Benedicto XVI es tremendamente audaz. Como ya hizo en su discurso a los jóvenes del Reino Unido (cfr. Aceprensa, 17-09-2010), el Papa volvió a proponer la búsqueda de la santidad a los jóvenes. No la santidad imaginada por algunos críticos de la Iglesia como un expediente libre de errores. Sino la otra: la que se apoya en la misericordia de Dios.

“Ante nuestras flaquezas, que a veces nos abruman, contamos también con la misericordia del Señor, siempre dispuesto a darnos de nuevo la mano y que nos ofrece el perdón en el sacramento de la Penitencia”.

“Al edificar sobre la roca firme, no solamente vuestra vida será sólida y estable, sino que contribuirá a proyectar la luz de Cristo sobre vuestros coetáneos y sobre toda la humanidad, mostrando una alternativa válida a tantos como se han venido abajo en la vida, porque los fundamentos de su existencia eran inconsistentes”.

La libertad responsable

Según el planteamiento de Benedicto XVI, la inconsistencia –que puede afectar por igual a creyentes y no creyentes– aparece cuando uno se deja arrastrar por las corrientes de la moda y se olvida de la referencia a la realidad. Acecha aquí el peligro del relativismo.

“Sí, dijo el Papa, hay muchos que, creyéndose dioses, piensan no tener necesidad de más raíces ni cimientos que ellos mismos. Desearían decidir por sí solos lo que es verdad o no, lo que es bueno o malo, lo justo o lo injusto; decidir quién es digno de vivir o puede ser sacrificado en aras de otras preferencias”.

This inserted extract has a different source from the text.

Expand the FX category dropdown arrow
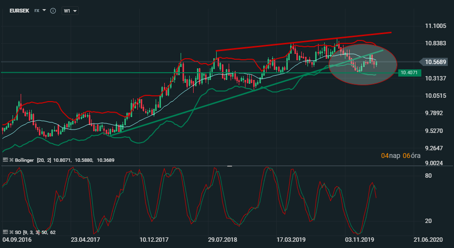 pos(44,10)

Frente al riesgo que acecha a todos de dejarse “llevar por el impulso de cada momento”, el Papa propuso una existencia con horizontes: los que proporcionan la libertad de Dios. Una libertad vinculada a la responsabilidad personal.

“Hemos sido creados libres, a imagen de Dios, precisamente para que seamos protagonistas de la búsqueda de la verdad y del bien, responsables de nuestras acciones, y no meros ejecutores ciegos, colaboradores creativos en la tarea de cultivar y embellecer la obra de la creación”.

“Dios quiere un interlocutor responsable, alguien que pueda dialogar con Él y amarle. Por Cristo lo podemos conseguir verdaderamente y, arraigados en Él, damos alas a nuestra libertad. ¿No es este el gran motivo de nuestra alegría? ¿No es este un suelo firme para edificar la civilización del amor y de la vida, capaz de humanizar a todo hombre?”.

Y concluyó: “Encomiendo los frutos de esta Jornada Mundial de la Juventud a la Santísima Virgen María, que supo decir ‘sí’ a la voluntad de Dios, y nos enseña como nadie la fidelidad a su divino Hijo, al que siguió hasta su muerte en la cruz. (…). Pidamos que, como Ella, nuestro ‘sí’ de hoy a Cristo sea también un ‘sí’ incondicional a su amistad, al final de esta Jornada y durante toda nuestra vida”.

Al terminar el acto, de los comentarios que escuché en el Metro hasta llegar a mi casa, me quedo con uno: “Alegría han traído estos chicos a la ciudad”.